Federal prosecutors in Miami were prepared to indict Raul Castro as the head of a major cocaine smuggling conspiracy in 1993, but the Clinton Administration Justice Department overruled them, current and former Justice Department officials tell ABC News.
The officials say Castro, as Cuban Defense Minister, permitted Colombian drug lords to pay for the use of Cuban waters and airstrips as staging grounds for smuggling runs into the United States in the 1980s and early 1990s.
"It was a major investigation involving numerous witnesses that was killed at the highest levels in Washington," said a former Justice Department official with direct knowledge of the case.
"There were numerous national security and intelligence issues that would have made the case difficult," said Tom Cash, the former head of the Drug Enforcement Administration office in Miami.

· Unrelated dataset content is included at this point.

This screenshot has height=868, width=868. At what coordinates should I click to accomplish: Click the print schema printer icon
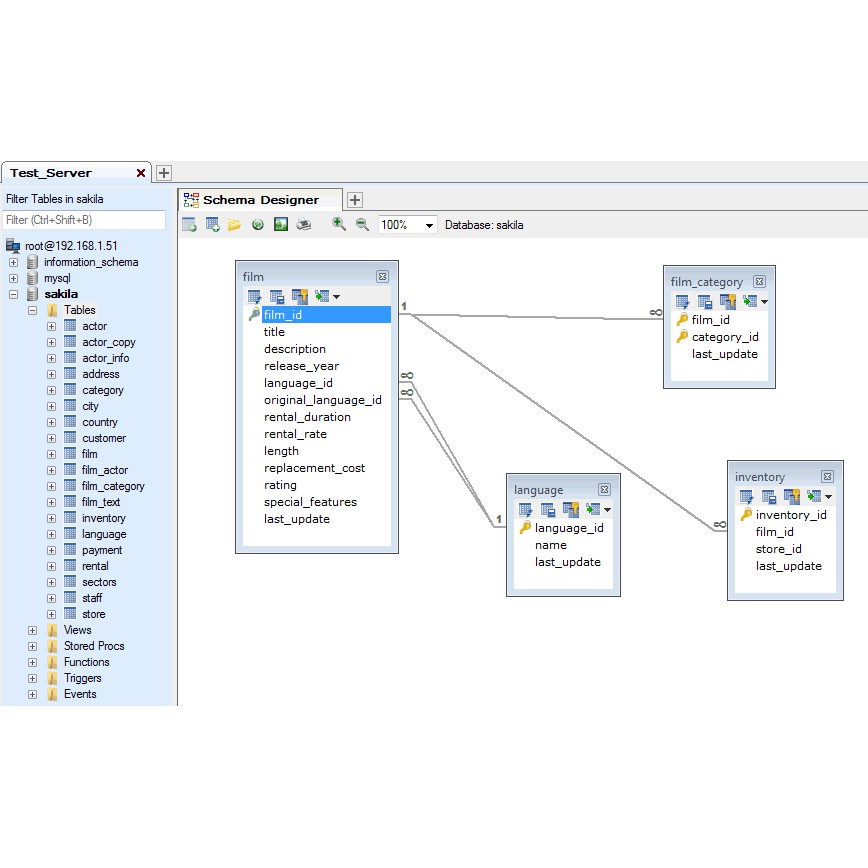[x=304, y=225]
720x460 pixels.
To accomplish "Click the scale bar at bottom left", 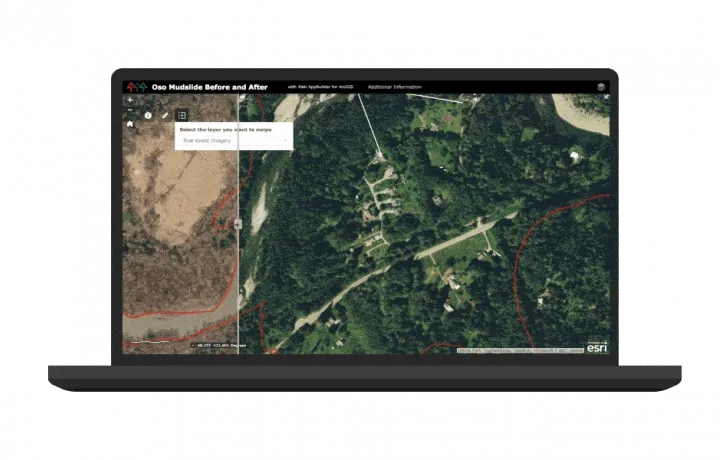I will coord(150,342).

Convicted Colombian drug boss Carlos Lehder of the Medellin cartel testified in a 1991 federal trial that he met twice in Havana with Raul Castro to arrange safe passage for cocaine flights over Cuban airspace.
The draft indictment, as described by a former Justice Department official who saw it, listed Raul Castro as the leader of a conspiracy involved in smuggling seven and a half tons of cocaine into the United States over a 10-year period. At least a dozen other Cubans were also to be indicted.
In 1989, a top Cuban General, Arnoldo Ochoa, was convicted by a Cuban court and ordered executed with three other military officers for their roles in drug smuggling.
Cuban waters continue to be used by drug smugglers, according to federal law enforcement officials.
"The smugglers know that the U.S. Coast Guard can't go after them in Cuban waters," one official said.
There was no immediate comment from the Cuban Interest Section in Washington, D.C. In the past, Fidel Castro has denied that his country or his brother had any role in protecting drug smugglers.